What is the success rate of brainstem tumor surgery?

What is the success rate of brainstem tumor surgery?

Brainstem tumors are a type of cerebral hemangioma caused by human glial cells. They can easily spread in the brain and are generally more common in middle-aged and elderly people. They are likely to develop in the fourth part of the brain. Brainstem tumor surgery is a relatively common treatment method. Generally, the success rate of brainstem tumor surgery is low and it can also be life-threatening, so it needs to be performed with caution.
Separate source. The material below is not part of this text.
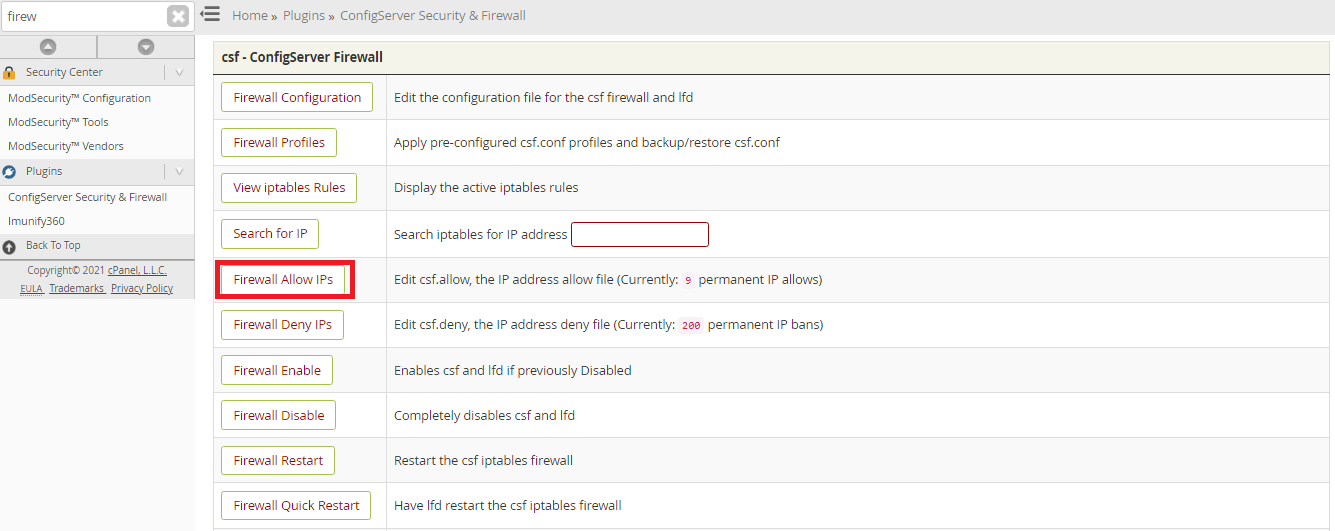Go to Home in breadcrumb

[250, 15]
Is surgery for brainstem tumors successful?

The main treatment for brainstem tumors is radiotherapy. Surgery is very risky, with high mortality and disability rates, and is generally not recommended. The more mature treatment method is radiotherapy, including Gamma Knife and CyberKnife. Please choose surgery carefully and consult an authoritative neurosurgeon. Traditional Chinese medicine treatment can improve symptoms.

Clinical manifestations

The clinical manifestations of tumors growing in the brainstem are closely related to the location, type, and degree of malignancy of the tumor. The most common symptoms and signs are multiple cranial nerve damage, pyramidal tract signs and cerebellar signs. Patients in the late stage of the disease may show increased intracranial pressure.

1. Midbrain tumor

Less commonly, patients may experience symptoms of oculomotor nerve paralysis such as ptosis. Because the tumor develops dorsally and causes stenosis or closure of the fourth ventricle or cerebral aqueduct, symptoms of increased intracranial pressure can appear in the early stage. Patients often have headaches, dizziness, restlessness, nausea and vomiting. As the tumor compresses and creates a mass effect, a typical clinical syndrome of midbrain damage may develop.

2. Pontine tumor

Symptoms of involvement of the abducens nerve, facial nerve or trigeminal nerve, such as esotropia, diplopia, crooked mouth, and facial numbness, are common; there are also motor, sensory and cerebellar symptoms. Increased intracranial pressure in tumors at this location appears relatively late, and because the tumors often grow in an invasive manner, the symptoms and signs are more complicated.

3. Medullary tumors

There are often obvious symptoms and signs, such as bilateral damage to the medulla oblongata, which can manifest as bilateral posterior cranial nerve palsy. Patients have swallowing choking, hoarseness, tongue muscle paralysis and atrophy, etc. As the tumor develops and affects the pyramidal tract on the ventral side of the brainstem, crossed paralysis occurs, manifested as ipsilateral cranial nerve paralysis and contralateral limb muscle weakness, increased muscle tone, hyperreflexia, and positive pathological signs. Paralysis of the limbs often starts from one lower limb and then develops to the upper limb on that side. However, the early symptoms of some slow-growing tumors are often not obvious. There are generally no symptoms of increased intracranial pressure in the early stages of medullary tumors, but increased intracranial pressure may occur when bleeding or cystic changes occur within the tumor and affect cerebrospinal fluid circulation. Therefore, for patients with multiple cranial nerve damage or progressive crossed palsy accompanied by pyramidal tract signs, the possibility of a tumor in this area should be considered. In addition, cerebellar signs are also common, manifested as unstable gait, positive eyes closed sign, nystagmus and ataxia. In the late stage, bilateral cranial nerve involvement and pyramidal tract signs may occur. Some patients may also experience forced head position due to tumor invasion of the medulla oblongata and upper cervical spinal cord.

4. Malignant diffuse tumors

The course of the disease is generally short and progresses rapidly, accompanied by severe signs of brainstem damage, including cranial nerve paralysis. However, early signs of increased intracranial pressure are less common and often appear in the late stages of the disease.

5. Expanding tumor

Neurologic deficits usually develop slowly; in some cases, focal brainstem lesions may be subtle. Midbrain tumors can present with a variety of different limb spasticity manifestations.